さて、今日の聖書の箇所は、イエス・キリスト様がご自分の郷里にお戻りになったときの出来事が記されているところです。イエス・キリスト様は、カペナウムでは多くの人々がその教えを聴きに集まり、またその名はユダヤ、エルサレム、ヨルダンの向こう側からツロ、シドンといった外国まで知られるようになっていました。そのイエス・キリスト様が故郷に帰られるというのですから、普通で考えるならば、「故郷に錦を飾る」といったところです。ところが、ナザレの町の人々は、そのイエス・キリスト様を拒んだというのです。マルコによる福音書6章3節後半から6節にこう書いてあります。「こうして彼らはイエスにつまずいた。イエスは言われた『預言者は、自分の郷里、親族、家以外では、どこででも敬われないことはない』。そして、そこでは力ある業を一つもすることができず、ただ少数の病人に手を置いていやされただけであった。そして、彼らの不信仰を驚き怪しまれた。」この6節の「彼らの不信仰を驚き怪しまれた。」といわれる不信仰という言葉、新約聖書が書かれた元々の言葉ギリシャ語では απιστοσ(アピストス)という言葉なのですが、拒絶するというニュアンスがあります。信じることを拒絶するから、不信仰となるわけです。ですからここでは、イエス・キリスト様の故郷であるナザレの人たちは、イエス・キリスト様を信じることを拒絶したということです。

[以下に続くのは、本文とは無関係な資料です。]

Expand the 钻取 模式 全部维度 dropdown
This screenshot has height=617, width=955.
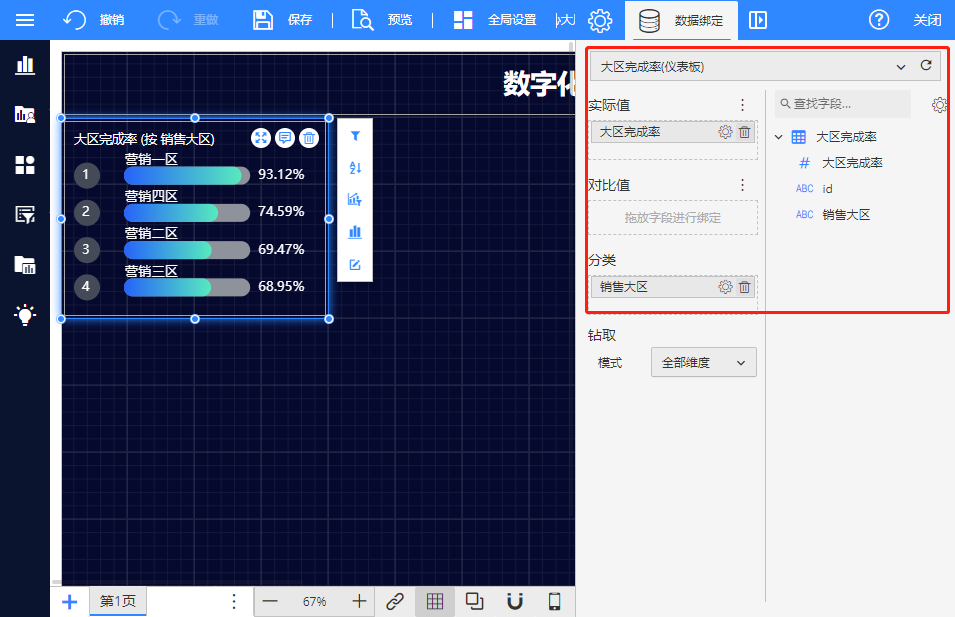(703, 363)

イエス・キリスト様を信じるといいますが、具体的に一体、イエス・キリスト様の何を拒絶したのかといいますと、それはイエス・キリスト様が神の一人子であるということ、あるいは、そこまで行かなかったとしても、イエス・キリスト様が神から遣わされた存在であるということが信じられなかっただろうと思われます。と申しますのも、聖書は、こう告げているからですマタイのよる福音書6章2節、3節です。「そして安息日になったので、会堂で教えはじめられた。それを聞いた多くの人々は、驚いて言った、『この人は、これらのことをどこでならってきたのか。またこの人の授かった知恵はどうだろう。このようなことをどこで習ってきたのだろう。このような力あるわざがその手でおこなわれているのは、どうしてか、この人は大工ではないか。マリヤの息子で、ヤコブ、ヨセ、ユダ、シモンの兄弟ではないか。またその姉妹たちも、ここに私たちと一緒にいるではないか』。こうして、かれらはイエスにつまづいた。」

ここでは、イエス・キリスト様が、安息日でどのようなことを語ったということについて、またどのような力あるわざを行ったかは記されていません。しかし、おそらくは、1節に「イエスはそこを去って郷里に行かれた。そして安息日に会堂で…」となっています。ですから、このマルコによる福音書の著者は、イエスが教えを語られ、力ある業をなさったと言うとき、読者や聴衆に、それまでに語ってきた、イエス・キリスト様の教えや、御業といったものを思い出させようとしているのだろうと思います。すなわち、4章1節から35節までイエス・キリスト様の語られた譬え話や、4章35節から5章全体に嵐を静めるといったことや悪霊(レギオン)につかれた人を解放したり、長血をわずらった女の癒やし、ヤイロの娘を生き返らせるといった出来事です。そしてそれらは、イエス・キリスト様が、神の権威によって神の国ついて語られ、天地万物を治め、悪霊や汚れた言ったものを取り除き、死までも支配するお方であることを示しています。それは、奇しくもマルコによる福音書4章8節にある、あのゲラサ人の地で、悪霊レギオンが、「いと高き神の子イエスよ」と大声で叫んだ、まさしくそのようなお方であることを示しています。つまり、イエス・キリスト様が語られたこと、成されたことは、イエス・キリスト様の神としての悟性質を感じさせるものだったということです。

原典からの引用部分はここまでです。